It’s a funny scenario but it’s becoming all too common. Some developer knows full well he’s exploiting the National Treasure of our historic district and guts the building down to the studs.
But that isn’t the funny part. As a symbol of penance; he more than often as not has laid an historic brick sidewalk in front of the house.
Some do gutting because they actually believe they must to be signed off by the building inspector. They know that Massachusetts building codes are very strict and in fact, if Beacon Hill could get away with it; they would want the Stretch Codes to eventually apply to all construction not to just additions and new buildings. And they have said as much. What the Building Inspector won’t tell the developer is that the historic buildings of Newburyport are exempt from the current stretch codes and any other future strict codes*. In many cases, these homes are exempt from many of the current requirements of the building code. It is outlined in the Massachusetts Building Codes that houses that are ‘contributing’ to a National Register district are exempt. Our local ‘gypsy’ would rather be laced across the palms rather heavily than inform them they could save tens of thousands of dollars.**
Then, of course, other developers would prefer to ‘flip’ the house. Rip out all that old stuff, put in new stuff that is easy to install and won’t last but a few decades at that, and sell the redone house at a huge profit. National Treasure be damned. They know the newcomer to Newburyport more than likely couldn’t tell the difference between an historical house than a brand new house. Besides, they reason, most people drivel on about living in an old house but what they really mean is they want the exterior to be 18th, or 19th century and the interior 21st century. So the developer guts the house and leaves nothing old inside hoping the new owner won’t catch on until they are long gone. The developer will be off gutting another old home months later before the former owner realizes the value of his home is in the toilet because all the old architecture is gone.
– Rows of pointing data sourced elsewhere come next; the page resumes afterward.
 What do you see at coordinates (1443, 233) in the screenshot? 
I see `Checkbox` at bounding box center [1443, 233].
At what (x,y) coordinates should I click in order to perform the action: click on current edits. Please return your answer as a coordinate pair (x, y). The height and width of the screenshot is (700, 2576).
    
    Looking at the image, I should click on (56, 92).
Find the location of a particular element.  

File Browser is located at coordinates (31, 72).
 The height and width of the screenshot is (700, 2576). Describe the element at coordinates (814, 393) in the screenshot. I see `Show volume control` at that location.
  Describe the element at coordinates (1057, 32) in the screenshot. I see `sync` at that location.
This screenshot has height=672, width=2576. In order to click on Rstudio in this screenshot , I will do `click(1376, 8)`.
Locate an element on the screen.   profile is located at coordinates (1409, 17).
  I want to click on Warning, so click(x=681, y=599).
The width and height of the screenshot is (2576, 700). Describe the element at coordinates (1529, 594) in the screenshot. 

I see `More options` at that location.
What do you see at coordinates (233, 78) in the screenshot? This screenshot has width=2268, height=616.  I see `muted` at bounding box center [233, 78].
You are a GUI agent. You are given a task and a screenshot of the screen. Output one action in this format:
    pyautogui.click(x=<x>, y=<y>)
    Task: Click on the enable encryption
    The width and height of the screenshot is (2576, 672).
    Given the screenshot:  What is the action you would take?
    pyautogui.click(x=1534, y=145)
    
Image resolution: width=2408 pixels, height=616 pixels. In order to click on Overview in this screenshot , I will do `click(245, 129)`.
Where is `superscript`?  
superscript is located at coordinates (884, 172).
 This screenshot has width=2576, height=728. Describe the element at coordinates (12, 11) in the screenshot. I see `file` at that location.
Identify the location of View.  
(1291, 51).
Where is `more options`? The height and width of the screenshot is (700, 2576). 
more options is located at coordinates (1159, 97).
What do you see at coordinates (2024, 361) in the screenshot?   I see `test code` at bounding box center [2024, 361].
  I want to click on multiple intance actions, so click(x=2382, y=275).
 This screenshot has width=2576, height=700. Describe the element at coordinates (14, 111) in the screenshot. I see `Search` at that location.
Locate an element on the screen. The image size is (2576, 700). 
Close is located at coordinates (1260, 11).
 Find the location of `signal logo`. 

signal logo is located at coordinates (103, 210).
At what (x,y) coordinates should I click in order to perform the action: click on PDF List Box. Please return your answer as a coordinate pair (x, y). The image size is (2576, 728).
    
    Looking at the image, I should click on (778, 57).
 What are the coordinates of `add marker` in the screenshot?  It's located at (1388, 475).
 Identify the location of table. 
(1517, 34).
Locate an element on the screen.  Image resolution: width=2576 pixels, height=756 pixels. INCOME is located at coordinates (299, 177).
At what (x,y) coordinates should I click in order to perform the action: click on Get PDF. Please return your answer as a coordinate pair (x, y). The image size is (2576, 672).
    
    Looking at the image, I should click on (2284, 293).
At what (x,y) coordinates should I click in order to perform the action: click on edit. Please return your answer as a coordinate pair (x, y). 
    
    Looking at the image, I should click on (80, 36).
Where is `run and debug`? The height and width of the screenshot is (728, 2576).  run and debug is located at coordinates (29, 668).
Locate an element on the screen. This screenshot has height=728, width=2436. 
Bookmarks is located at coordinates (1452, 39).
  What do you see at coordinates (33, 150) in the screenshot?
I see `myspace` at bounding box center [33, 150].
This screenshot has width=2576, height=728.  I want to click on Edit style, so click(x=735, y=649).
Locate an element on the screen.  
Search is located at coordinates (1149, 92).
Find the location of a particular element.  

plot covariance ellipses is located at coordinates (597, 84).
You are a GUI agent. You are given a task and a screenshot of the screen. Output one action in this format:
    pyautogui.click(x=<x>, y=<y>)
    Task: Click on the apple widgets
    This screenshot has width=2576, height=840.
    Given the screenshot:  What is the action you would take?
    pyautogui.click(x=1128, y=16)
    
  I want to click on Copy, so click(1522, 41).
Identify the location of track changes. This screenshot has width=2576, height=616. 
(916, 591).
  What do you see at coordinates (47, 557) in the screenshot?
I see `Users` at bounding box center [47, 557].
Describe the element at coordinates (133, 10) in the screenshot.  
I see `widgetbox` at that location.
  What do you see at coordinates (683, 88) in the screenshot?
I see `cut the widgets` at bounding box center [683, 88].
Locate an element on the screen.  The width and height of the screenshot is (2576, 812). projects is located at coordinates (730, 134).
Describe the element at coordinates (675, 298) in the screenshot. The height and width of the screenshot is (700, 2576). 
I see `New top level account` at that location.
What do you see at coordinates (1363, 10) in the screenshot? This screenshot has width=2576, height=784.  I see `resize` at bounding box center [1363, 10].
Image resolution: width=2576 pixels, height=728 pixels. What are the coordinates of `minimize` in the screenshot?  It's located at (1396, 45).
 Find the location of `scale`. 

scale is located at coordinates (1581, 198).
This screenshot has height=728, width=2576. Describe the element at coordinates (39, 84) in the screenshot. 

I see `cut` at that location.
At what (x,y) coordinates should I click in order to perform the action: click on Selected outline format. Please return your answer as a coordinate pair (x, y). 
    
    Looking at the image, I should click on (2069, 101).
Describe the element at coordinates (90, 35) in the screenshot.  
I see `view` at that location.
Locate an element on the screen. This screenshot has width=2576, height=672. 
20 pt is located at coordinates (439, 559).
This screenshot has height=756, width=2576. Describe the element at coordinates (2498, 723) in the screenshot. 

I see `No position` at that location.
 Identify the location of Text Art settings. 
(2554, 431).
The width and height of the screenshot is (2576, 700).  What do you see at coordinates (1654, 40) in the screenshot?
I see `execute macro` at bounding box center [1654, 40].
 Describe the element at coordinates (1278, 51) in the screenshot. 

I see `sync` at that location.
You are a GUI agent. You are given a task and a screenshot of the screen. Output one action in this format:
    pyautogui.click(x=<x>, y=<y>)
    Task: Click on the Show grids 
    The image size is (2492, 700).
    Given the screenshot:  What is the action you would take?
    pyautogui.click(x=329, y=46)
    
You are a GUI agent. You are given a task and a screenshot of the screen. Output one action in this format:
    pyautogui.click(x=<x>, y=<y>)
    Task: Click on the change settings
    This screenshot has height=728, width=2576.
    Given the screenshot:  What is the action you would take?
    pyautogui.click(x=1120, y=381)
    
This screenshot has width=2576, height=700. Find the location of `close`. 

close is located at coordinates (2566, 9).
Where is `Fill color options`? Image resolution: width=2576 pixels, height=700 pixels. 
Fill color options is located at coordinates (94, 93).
Whether they are ignorant developers or grasping-for-every-dollar developers, they all know instinctively that Newburyport is a Heritage Tourism destination. They know that the Romantic Era should be highlighted in our architecture and in our historic places and that brick sidewalks add to the environment of an Old Historic Seaport. So as a means to pay for their sins, they contribute to the City’s overall benefit by laying down in the historic district what the City should have been doing all along for the last 50 years. Even those who put in new houses get the ‘message’ and sure enough, lay down the brick sidewalks.
See a house being gutted? It won’t be long before the stacks of brick start showing up in front of the building!
If they get it – why doesn’t the City get it? Historic brick sidewalks should be laid down in the Newburyport Historic District and New-England-weather-resistant concrete for the rest of the city.
IF THE PRIVATE SECTOR KNOWS THIS, WHY CAN’T THE PUBLIC SECTOR KNOW IT TOO!?!
* Except on the issue of lead paint.
** He made the statement before the Planning Board that he would not inform any permit seeker about the exemption unless they specifically requested it.